The success of deep neural networks in natural language processing has sparked an interest in understanding how it is that large networks solve the tasks that they are trained to solve. According to Doshi-Velez and Kim (2017), “the need for interpretability stems from an incompleteness in the problem formulation”—our lack of formal understanding of natural language makes it difficult to verify in a systematic way that deep networks behave and generalize as intended. In this talk, I show how formal language theory can help us understand neural networks by circumventing the issue of incompleteness. To that end, I present three case studies in which formal languages offer natural notions of generalization in neural networks. First, I analyze the expressive power of hard-attention transformers (Hahn, 2020), showing that this formalized version of the transformer only accepts formal languages in the complexity class AC^0. Next, I present experiments done on the neural stack architecture (Grefenstette et al., 2015), and show that it can learn to behave like a pushdown automaton, but only in limited cases.
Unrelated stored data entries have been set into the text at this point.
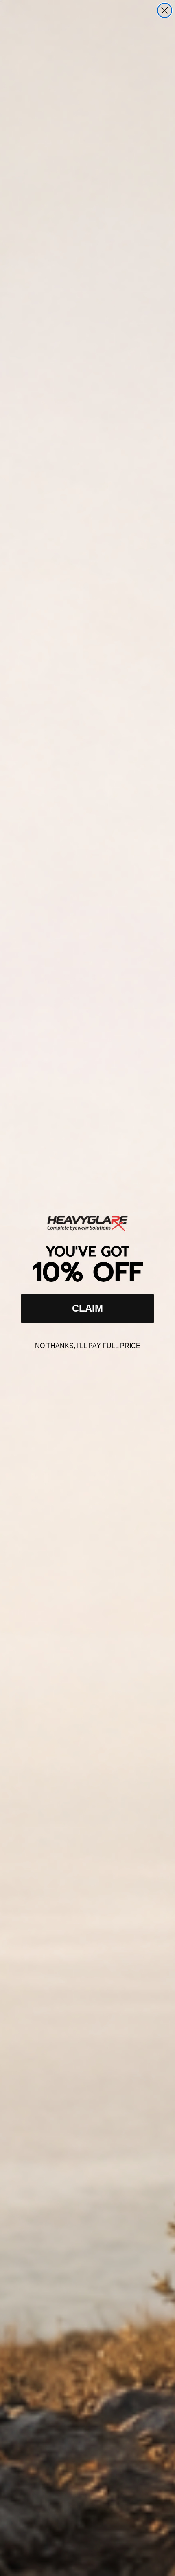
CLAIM (87, 1308)
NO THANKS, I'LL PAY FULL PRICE (87, 1345)
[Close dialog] (165, 10)
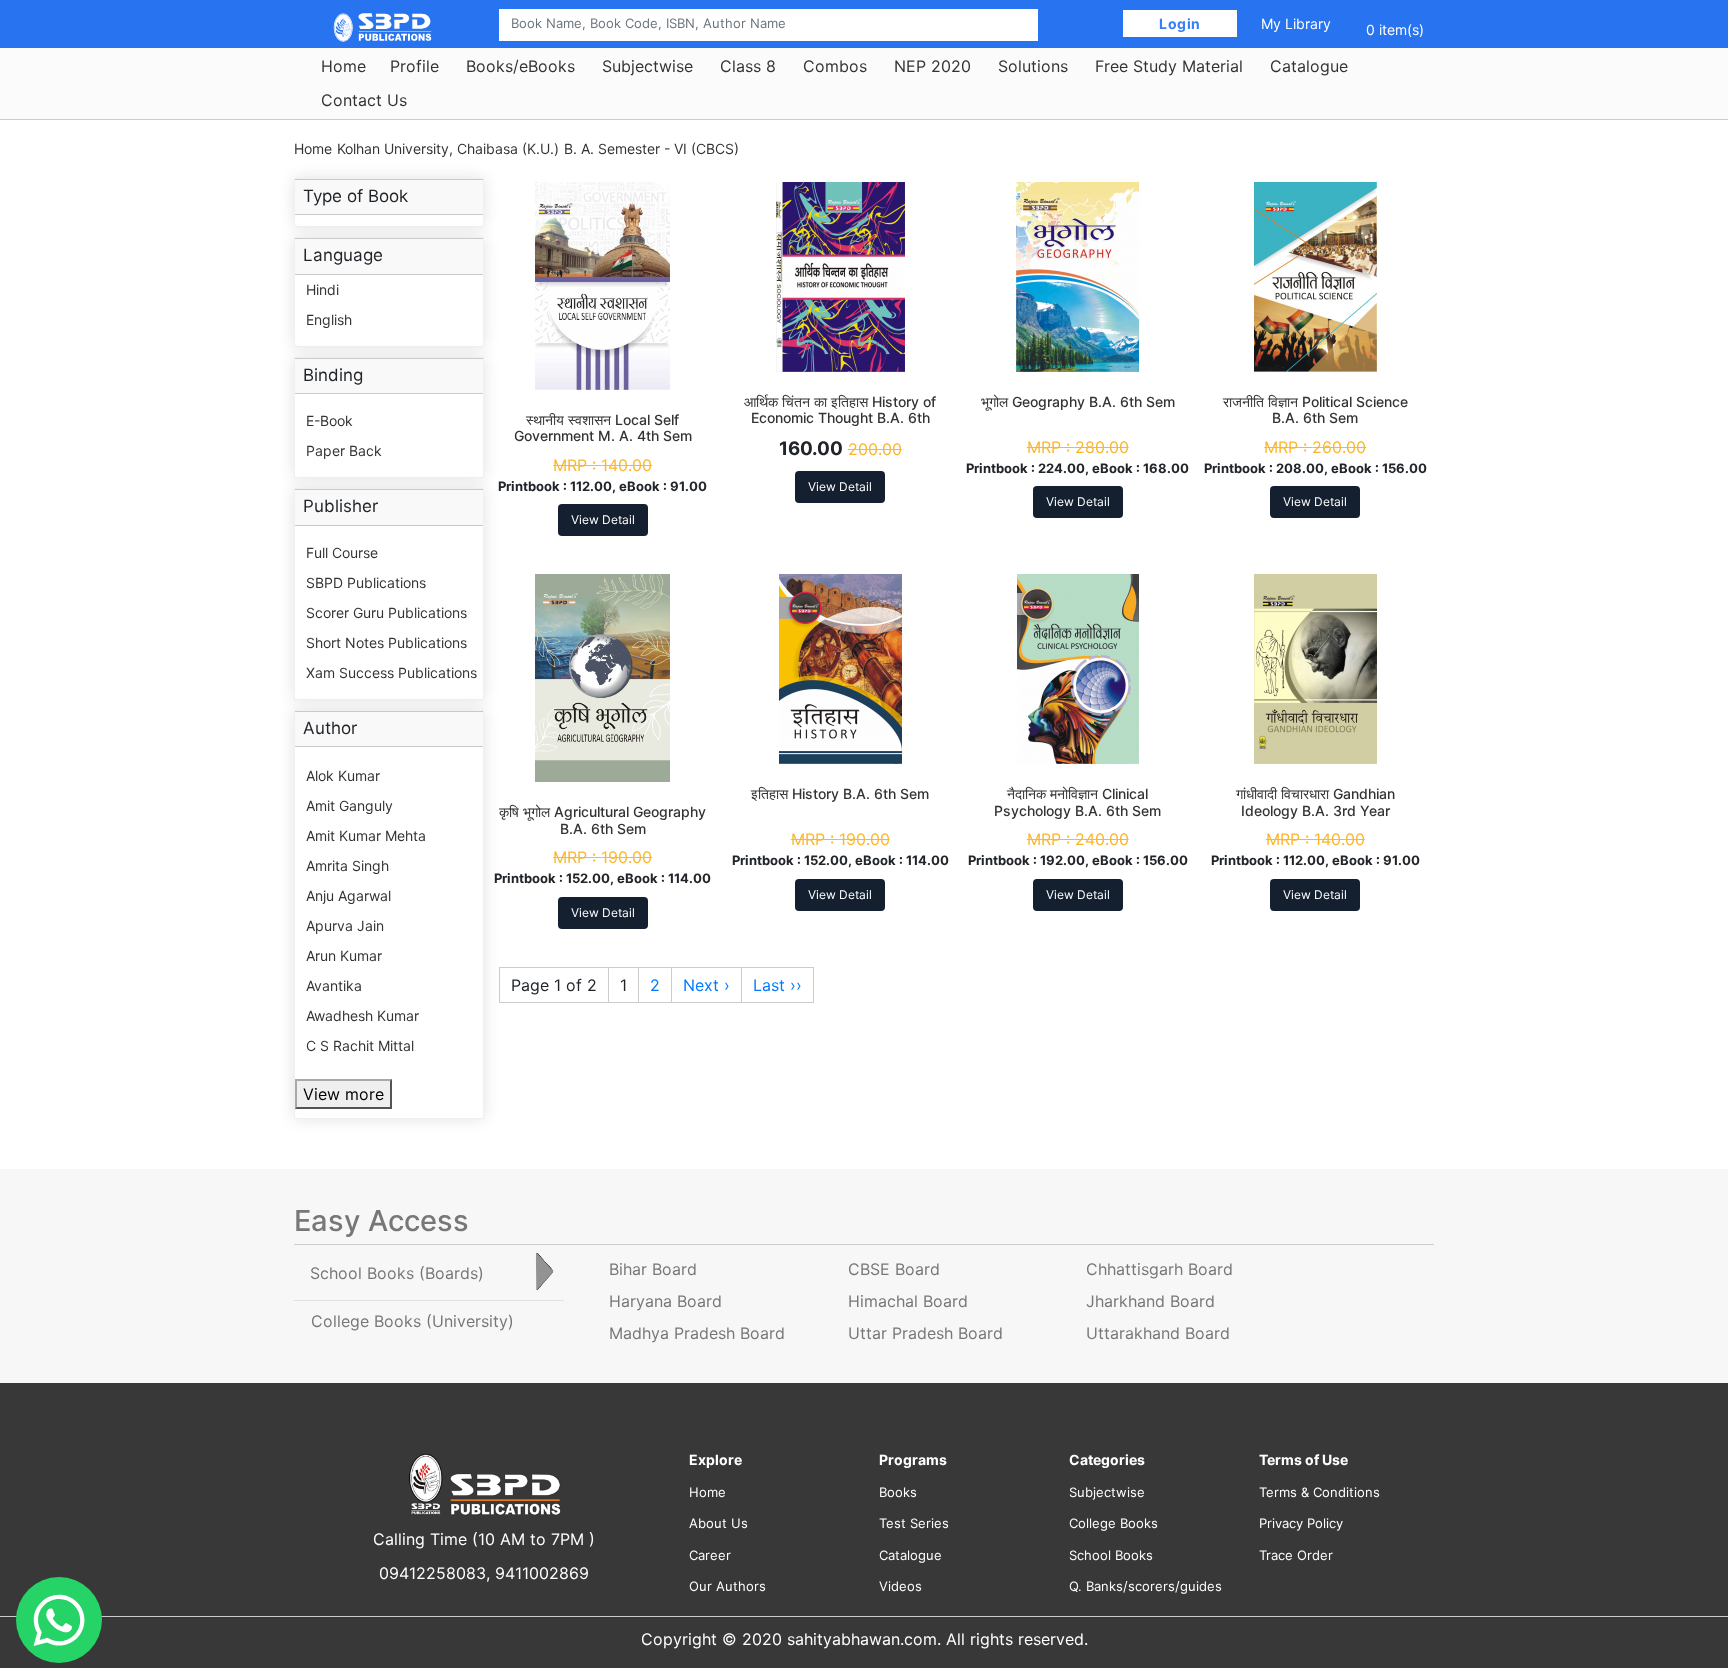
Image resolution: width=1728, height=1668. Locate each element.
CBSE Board (894, 1269)
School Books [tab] (397, 1273)
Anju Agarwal (348, 895)
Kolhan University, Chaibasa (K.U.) (448, 148)
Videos (900, 1586)
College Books (1113, 1523)
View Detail (603, 519)
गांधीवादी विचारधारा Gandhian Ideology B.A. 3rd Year (1315, 802)
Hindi (322, 289)
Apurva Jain (345, 925)
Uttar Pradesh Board (925, 1333)
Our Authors (727, 1586)
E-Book (329, 420)
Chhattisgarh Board (1159, 1269)
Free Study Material (1169, 66)
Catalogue (1309, 66)
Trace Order (1296, 1555)
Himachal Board (908, 1301)
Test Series (914, 1523)
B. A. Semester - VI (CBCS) (651, 148)
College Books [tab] (412, 1321)
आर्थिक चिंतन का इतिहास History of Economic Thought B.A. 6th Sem (840, 418)
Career (710, 1555)
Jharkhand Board (1150, 1301)
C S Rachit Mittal (360, 1045)
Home (343, 66)
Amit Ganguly (349, 805)
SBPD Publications (366, 582)
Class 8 (748, 66)
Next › (706, 985)
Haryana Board (665, 1301)
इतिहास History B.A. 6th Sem (840, 793)
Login (1180, 23)
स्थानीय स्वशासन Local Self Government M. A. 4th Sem (603, 428)
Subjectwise (647, 66)
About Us (718, 1523)
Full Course (342, 552)
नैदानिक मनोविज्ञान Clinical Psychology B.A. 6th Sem (1077, 802)
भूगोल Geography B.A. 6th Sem (1078, 401)
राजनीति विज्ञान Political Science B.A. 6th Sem (1315, 410)
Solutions (1033, 66)
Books (898, 1492)
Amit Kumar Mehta (366, 835)
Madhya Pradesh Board (697, 1333)
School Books (1111, 1555)
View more (343, 1094)
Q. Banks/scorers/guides (1145, 1586)
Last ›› (777, 985)
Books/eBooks (520, 66)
Finally, I show how LSTMs designed to imitate automata can serve as controlled test cases for black-box interpretability methods.

Date
Nov 21, 2022 2:00 PM — 3:00 PM
Location
OAS J10.1

Bio

Sophie Hao is a Faculty Fellow (i.e., a postdoc without a supervisor) in Data Science at New York University. Her research is on interpretability and explanability for natural language processing, with the aim of understanding what it means for a deep neural network to be ‘interpreted by’ or ‘explained to’ a human audience. She recently completed her PhD in Linguistics and Computer Science with Prof. Robert Frank and Prof. Dana Angluin at Yale University.